No time today for a full exegesis of last night’s Big Love, sorry. Part of the reason for that is having spent last night watching and livetweeting the Golden Globes—at which, rightfully, Chloe Sevigny picked up a Best Actress award for her outstanding work on this show. Fittingly timed too, since opposite Sevigny’s Globes win, HBO was airing an episode, “The Greater Good,” that demonstrated why she’d earned it. (Not alone—Big Love has hands down the best group of actresses on TV—but as well her as anyone.)

After last week, which resolved the question of Roman’s death, this episode looked at Nicki’s response to it, and to the re-introduction of her ex-husband to her life. Nicki is a polarizing figure for viewers. She’s not easily likeable—selfish, dishonest, self-rationalizing—but more than that, she’s beyond our ordinary understanding. How can she have been shopped like chattel by her father, pushed around by her mother, and yet still feel attachment to the twisted religion they practice? How can she so often undermine Bill, and her sister-wives, and still love them?

The key to getting Nicki is to realize that these contradictions do not represent a “fake” and a “real” side of her: they are genuine, and they are all her. She genuinely despises Roman, and yet mourns him; genuinely wants her daughter to avoid the predations she was victim too and yet deeply, above anything, believes in The Principle and that there must be a right way of following it. And as much as she has been an impediment to Barb and Margene, in a way, her love for them and her devotion to their bond is fiercer and more geniune exactly because it’s more difficult for her.

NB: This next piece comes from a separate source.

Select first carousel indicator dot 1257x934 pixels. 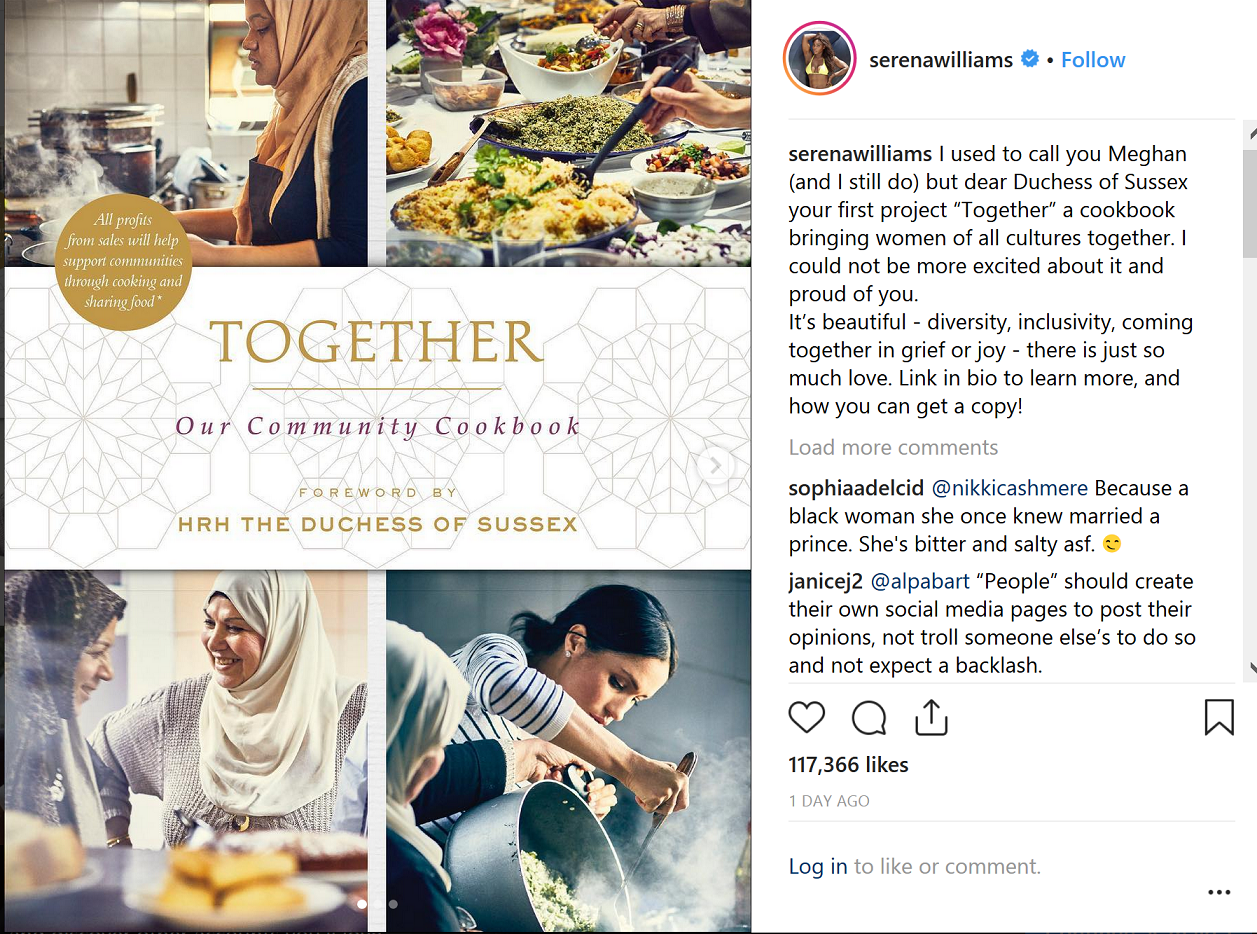361,904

Everything we’ve been taught in stories leads us to believe that Nicki must be a phony, a snake: a mean-spirited, Juniper Creek version of Nellie Olsen from Little House on the Prairie. But that’s not true: she’s a genuine person—badly, badly flawed, but with deeply held beliefs that she holds to, however difficult.Her contradictions are a product of her experience: much as growing up at Juniper Creek means that she can be a woman in a patriachal, male-dependent culture, and yet a badass with a tool kit.

And it’s Sevigny’s accomplishment to let us see the humanity in this initially off-putting character. She showed us this many time in “The Greater Good,” but look at the closing image of her, red-eyed with anguished tears at Sarah’s secular wedding. Yes, she’s come from burying her father. But clearly there’s another reason for her tears: she believes Sarah is making a terrible mistake in marrying and rejecting her faith. Not because Nicki is controlling or judgmental or sanctimonious—though she can be all these—but because she genuinely loves this girl, who is not even her biological daughter, but whom she feels bound to as the daughter she’s trying to save from (at the other extreme) J.J.

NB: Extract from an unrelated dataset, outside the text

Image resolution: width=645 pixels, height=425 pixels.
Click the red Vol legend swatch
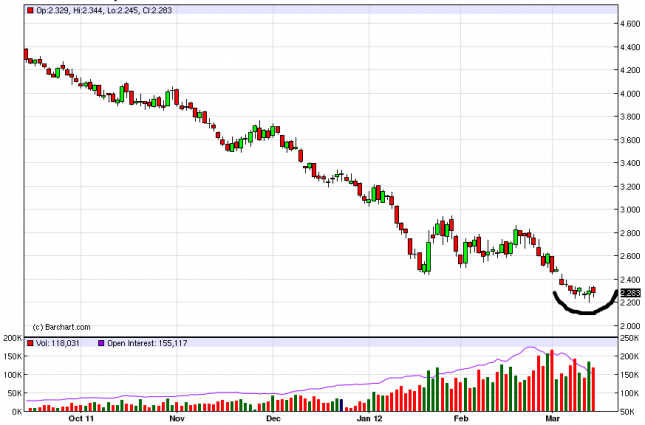click(29, 343)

That’s the larger, great project of Big Love: getting us to understand, in the context of a secular story told for the secular world, the workings and expressions of faith, and take them—however alien to us—seriously and sincerely. It’s a tall order, and, I think, part of the reason that Big Love seems too disjointed or weird to some viewers. But it’s a great accomplishment, and it owes a lot to Sevigny, so congratulations.